Hi Anders,

> I've been doing a little reading of previous posts in this forum in
> order to determine the requirements for a specialized OFBiz IDE
> (similar to NetWeaver for SAP).

Would you be looking at building one? Are you thinking of Eclipse as the framework for that as well? (I understand SAP NetWeaver is based on Eclipse, isn't it?)

> However, as I see it, there are three main
> user groups in the OFBiz community: 1) framework developers, 2)
> application developers, and 3) application "customizers".

I would add a forth group here:

End-users of the application.

Believe it or not, but this is ultimately all about "normal" (= non-IT) people who sit in front of OFBiz and get real work done that makes the company that's USING (not developing, not consulting, not training) a particular OFBiz installation some bucks. I think this aspect often get's lost in discussions.

Now the interesting question would be: Would an IDE be used only by the groups 1-3 or by group 4 as well?

My initial feeling was that probably some kind of IDE would be something for "us, the IT people" and should not be of any interest to business users. But after giving this some more thought, I am not sure I would stick with that view.

I think that customizing work can be done by both IT people as well as business users, depending on complexity. If you think of customizing the layout of an invoice or a report for example, this is definitely someting a user would want to do. But of course, there are aspects to customizing that would be beyong the scope of a non-programmer.

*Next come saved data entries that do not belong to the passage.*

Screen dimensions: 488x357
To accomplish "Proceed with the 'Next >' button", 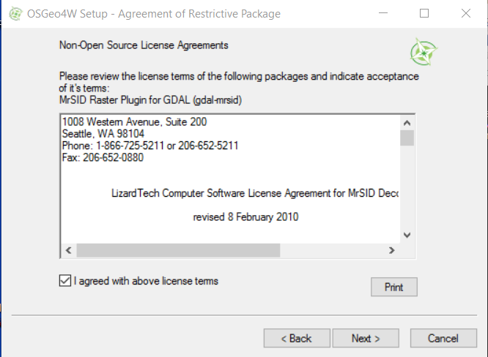I will (366, 338).
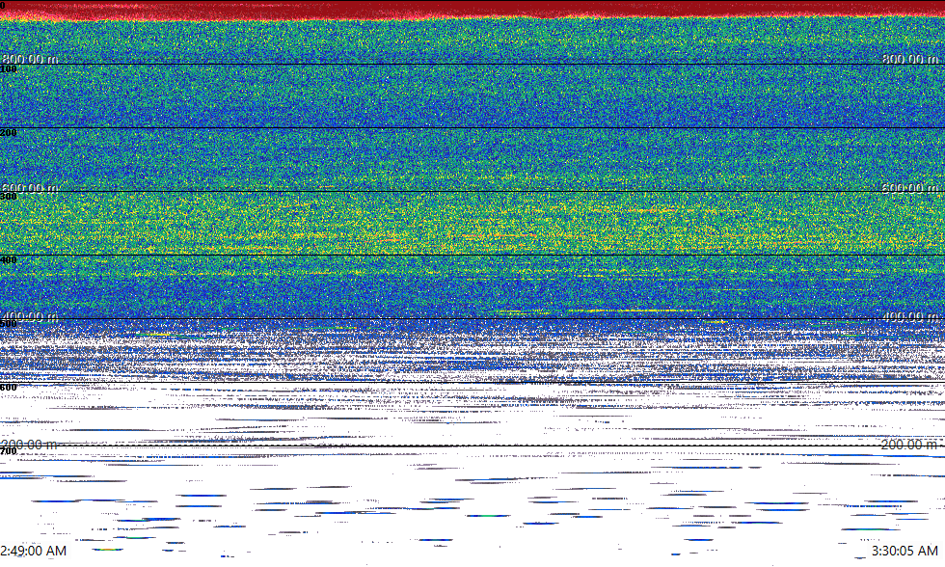Click the 0 depth tick label
The image size is (945, 567).
point(3,6)
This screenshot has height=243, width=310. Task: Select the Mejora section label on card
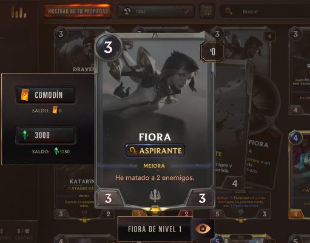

Nevertheless, this triggers the question wether an IDE should be something that lives on someone's PC (as Eclipse would) or if all the nice new web technologies (AJAX and the like) are mature enough in the meanwhile to provide customizing through a web interface.

Regards,
Torsten


Anders Hessellund schrieb:
Hi,

I've been doing a little reading of previous posts in this forum in order
to determine the requirements for a specialized OFBiz IDE (similar to
NetWeaver for SAP). Since I am still new to this community, my
observations might be wrong. However, as I see it, there are three main
user groups in the OFBiz community: 1) framework developers, 2)
application developers, and 3) application "customizers". The last group
is probably the largest, because the typical use case of OFBiz seems to be
to download, customize and deploy the standard OFBiz distribution. The two
first groups seems to have a significant overlap since application
development provides feature requests for the framework development.

I would appreciate some feedback on concrete tool requirements for the
three groups:

1) framework developers
   - e.g., better profiling and performance measurements of base components
2) application developers
   - e.g., better editors for different artifacts, analysis tools to
ensure consistency among XML files (such as checking whether a
referenced entity in a minilang file actually exists), navigation
tools, generators for boilerplate code (similar to Neogia)
3) application "customizers"
   - e.g., visual editors for frontend customization, easy configuration,
simple mapping from user requirements to actual ofbiz components

Please contribute to this list, if you have any ideas.